--- START ---

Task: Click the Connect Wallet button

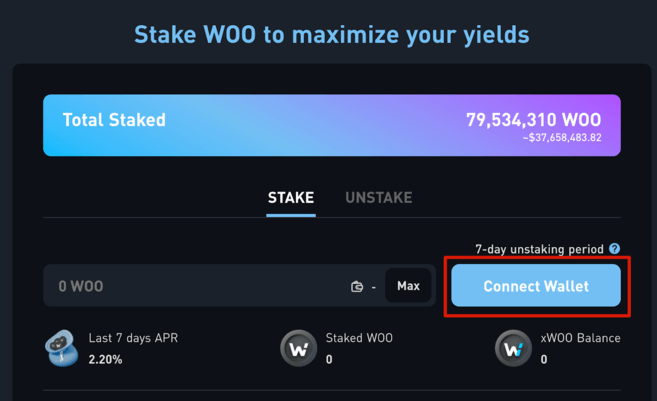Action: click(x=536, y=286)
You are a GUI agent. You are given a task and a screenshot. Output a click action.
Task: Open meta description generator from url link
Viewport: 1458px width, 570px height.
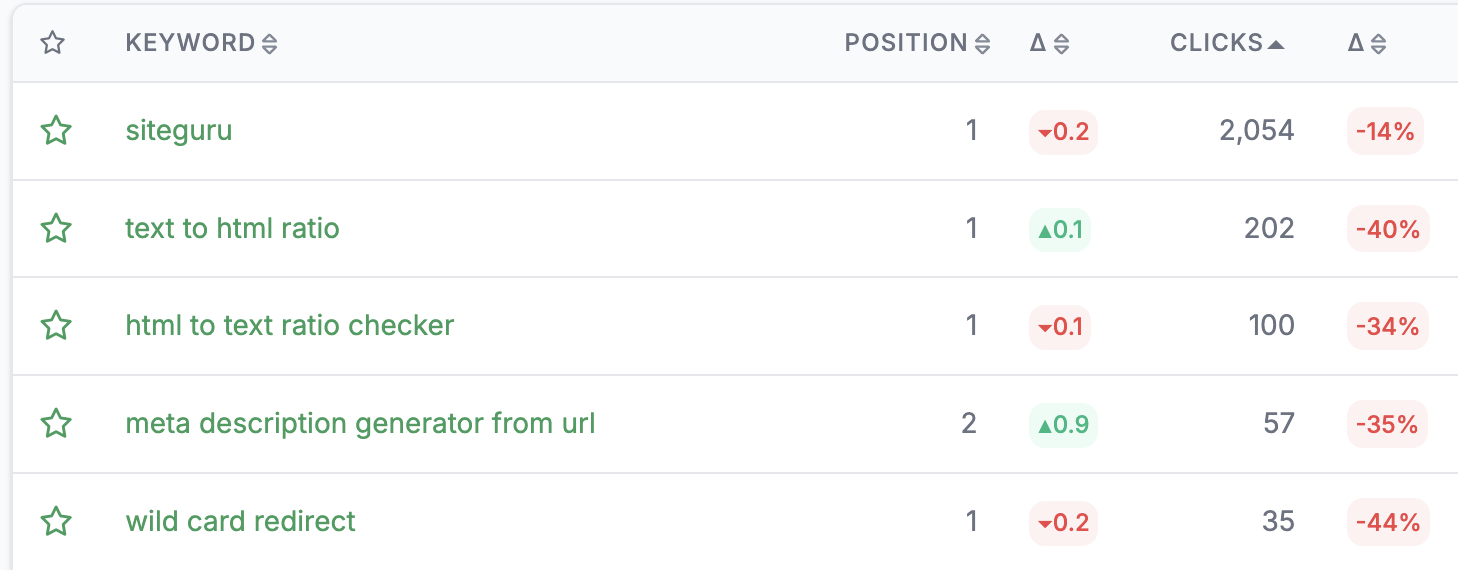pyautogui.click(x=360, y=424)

--- END ---
--- START ---

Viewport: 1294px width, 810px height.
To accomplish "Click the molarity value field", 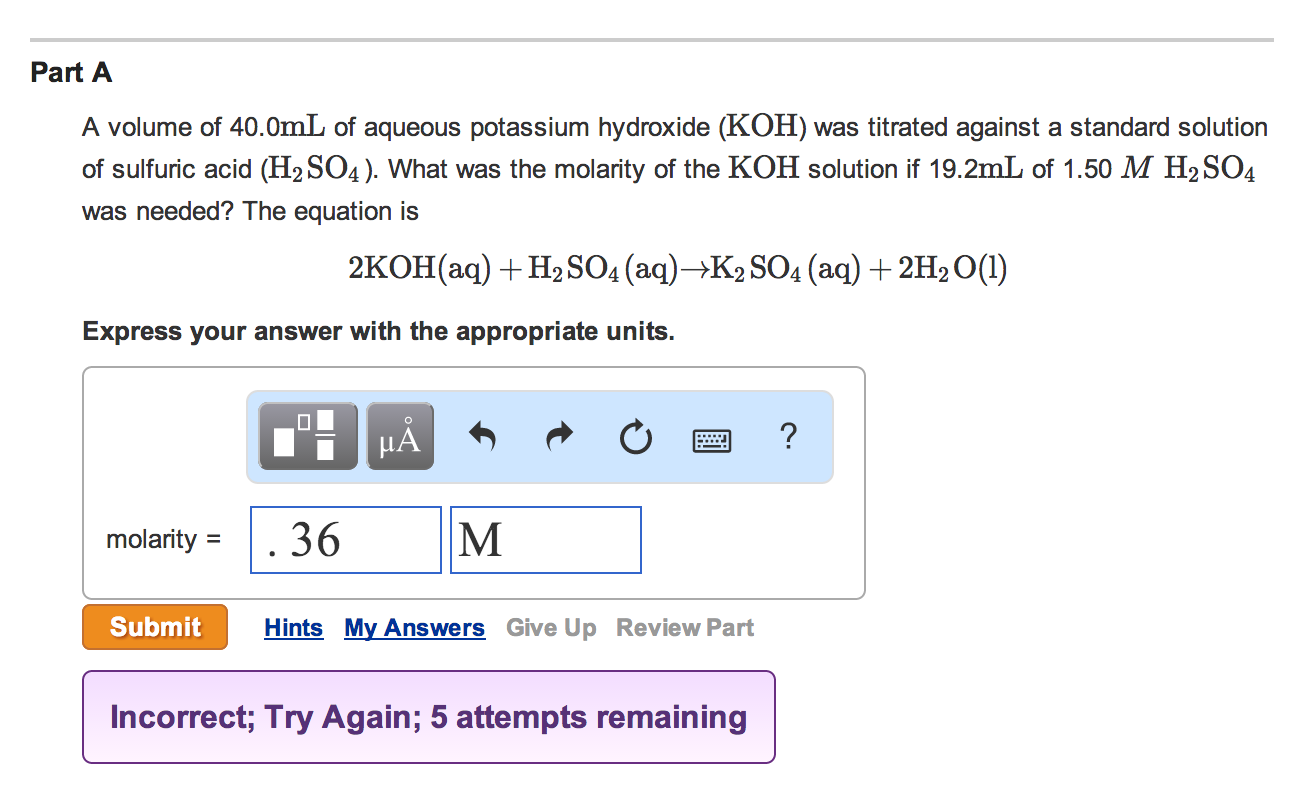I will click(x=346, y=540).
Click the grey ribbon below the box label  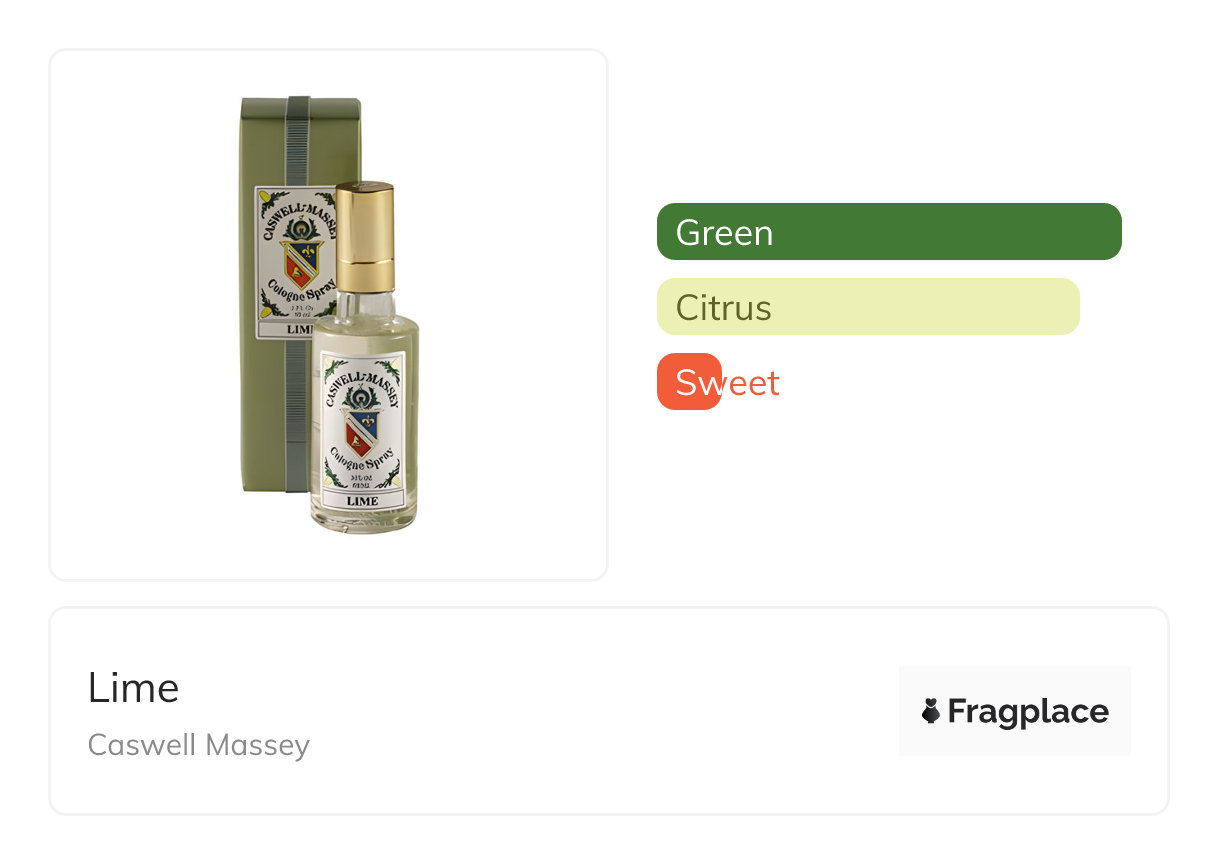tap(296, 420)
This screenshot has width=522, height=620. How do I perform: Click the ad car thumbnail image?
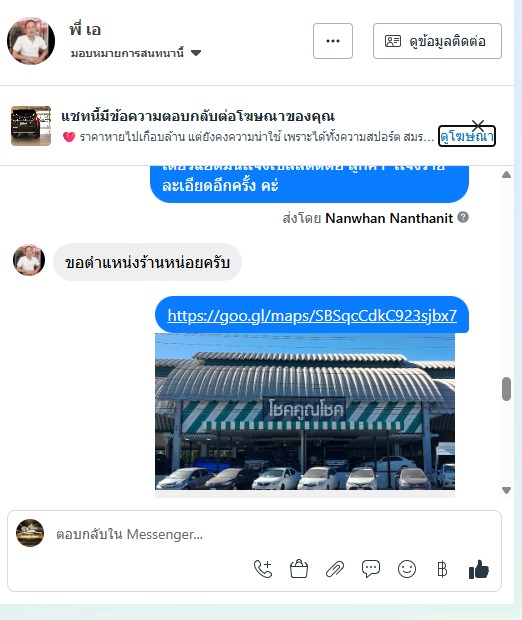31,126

--- END ---
--- START ---

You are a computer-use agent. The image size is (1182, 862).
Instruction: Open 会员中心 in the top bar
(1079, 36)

--- END ---

**Your task**
The lines to report are those in the material above that contain the word "agent"; copy every one of them.

**Task result**
You are a GUI agent. You are given a task and a screenshot. Output a click action.
You are a computer-use agent. The image size is (1182, 862).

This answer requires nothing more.